## Task instructions
Copy, please, the line with "Given: Click the order number 2133365" and each line that follows it through the end of the data below, exactly as given and without pictures.

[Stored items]
------------------------------------------------------------
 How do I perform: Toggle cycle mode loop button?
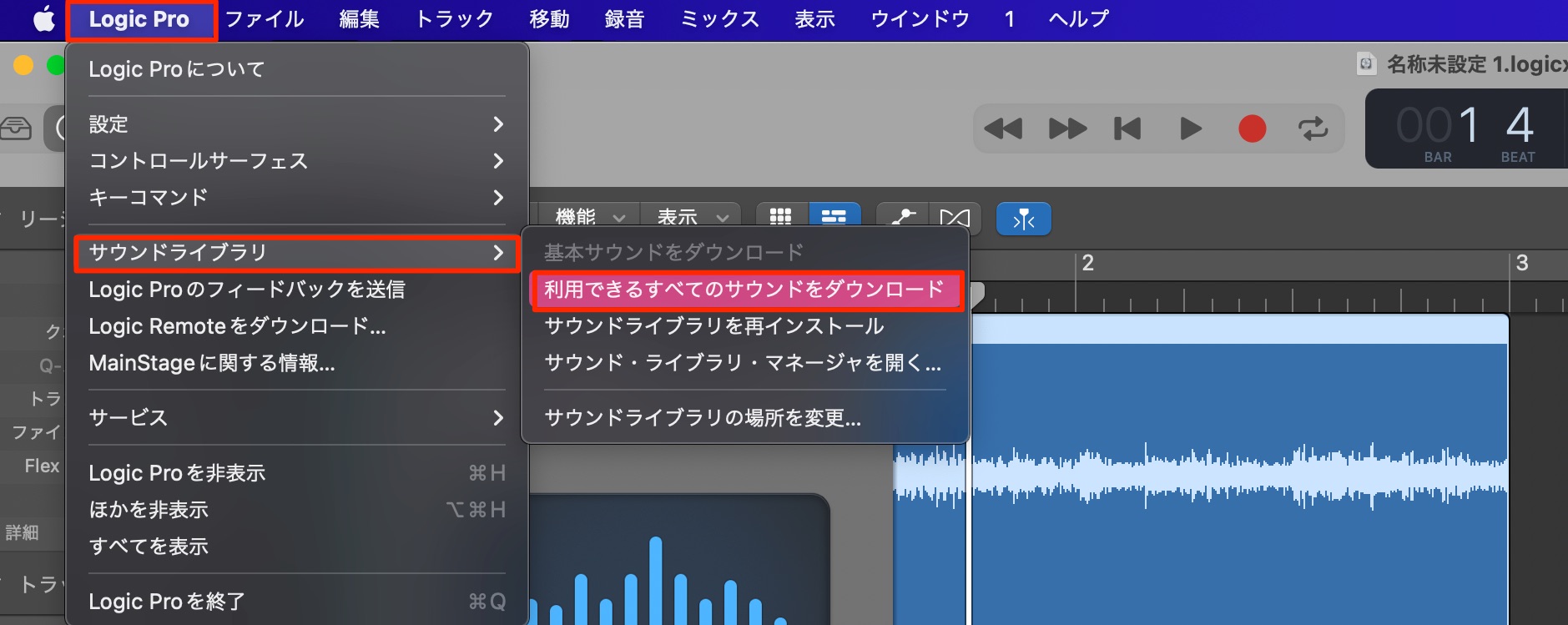coord(1313,129)
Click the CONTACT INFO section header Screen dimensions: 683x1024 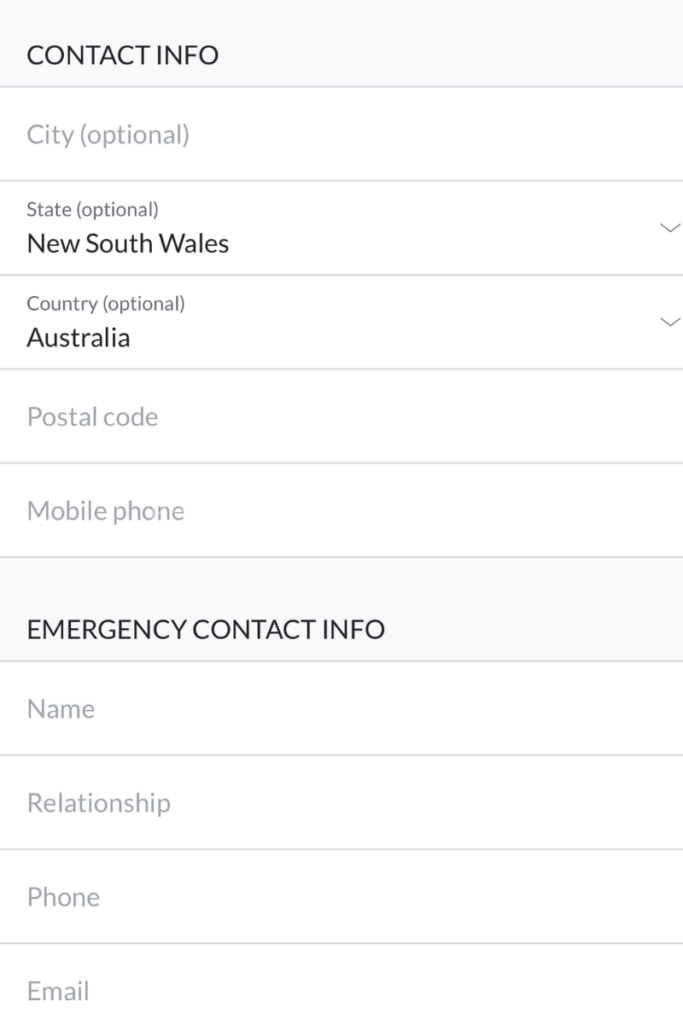pyautogui.click(x=122, y=55)
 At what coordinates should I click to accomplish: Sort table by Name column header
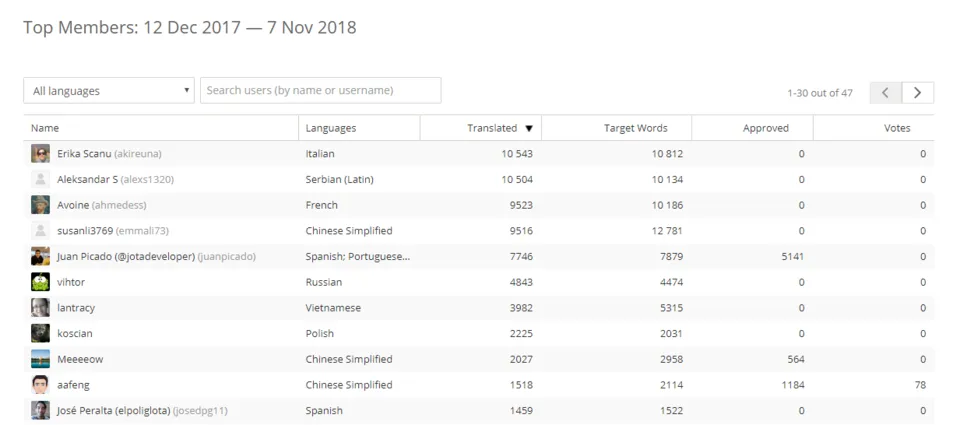[x=45, y=128]
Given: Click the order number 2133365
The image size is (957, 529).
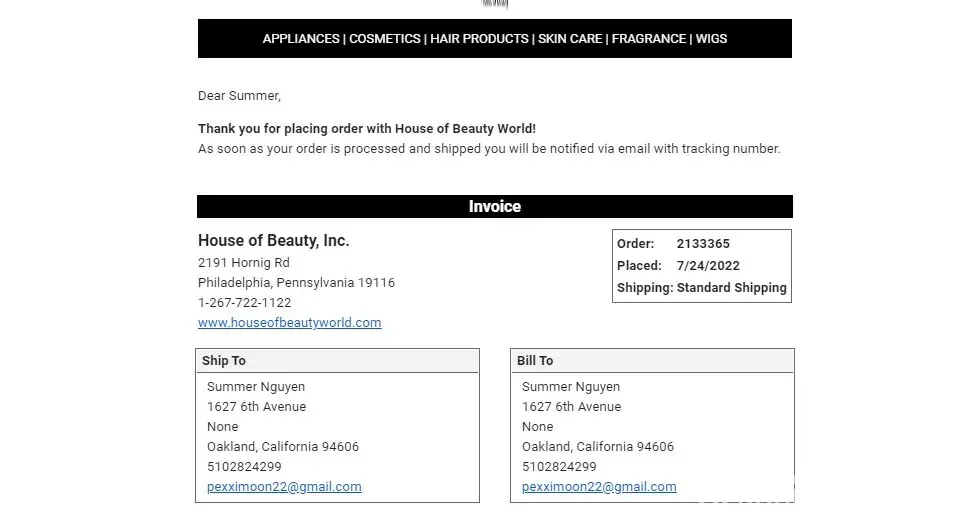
------------------------------------------------------------
## Task result
Given: Click the order number 2133365
The image size is (957, 529).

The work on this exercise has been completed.